#### [Directive]
Rewrite the data below with every "icon" changed to "button" and everything else unchanged, leaving out the pictures.
——
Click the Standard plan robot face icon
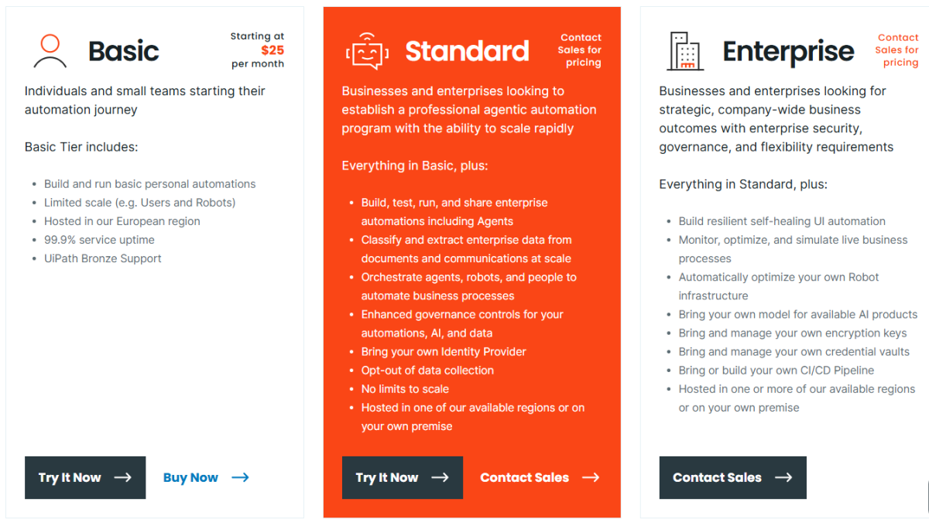Viewport: 929px width, 526px height. pyautogui.click(x=367, y=51)
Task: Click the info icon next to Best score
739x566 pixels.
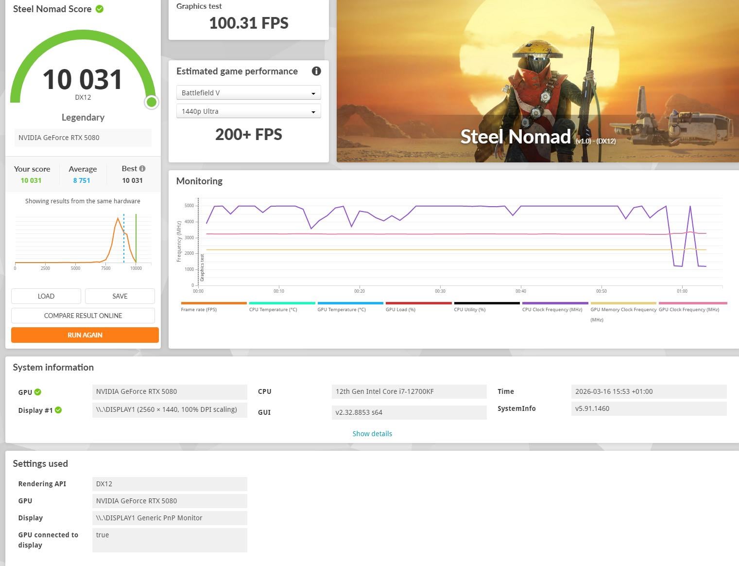Action: [142, 168]
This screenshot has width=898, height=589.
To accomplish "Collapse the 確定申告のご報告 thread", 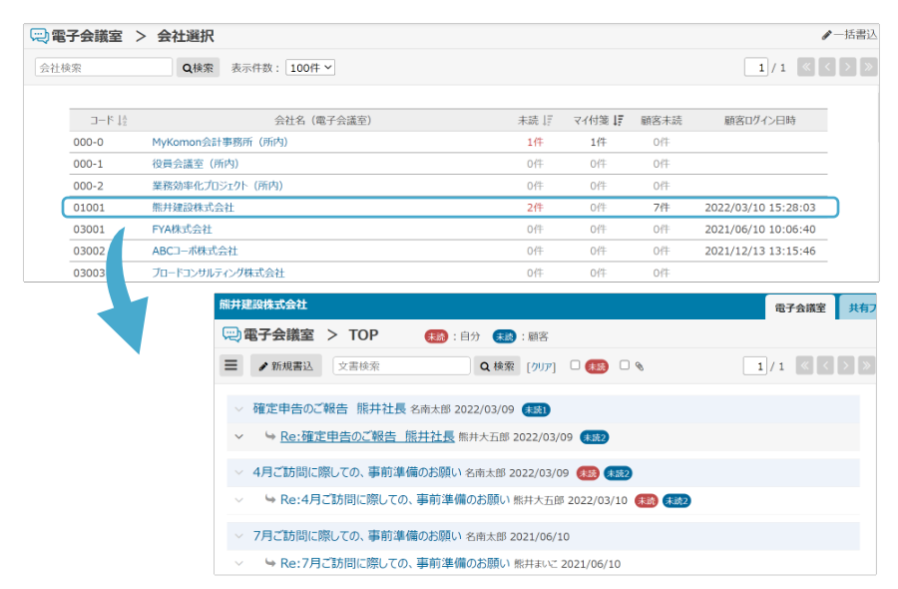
——
#### [The answer]
Click the Standard plan robot face button
Viewport: 929px width, 526px height. pyautogui.click(x=367, y=51)
Task: Click the info button next to Best score
739x566 pixels.
Action: [142, 168]
This screenshot has width=898, height=589.
To accomplish "Collapse the 確定申告のご報告 thread", 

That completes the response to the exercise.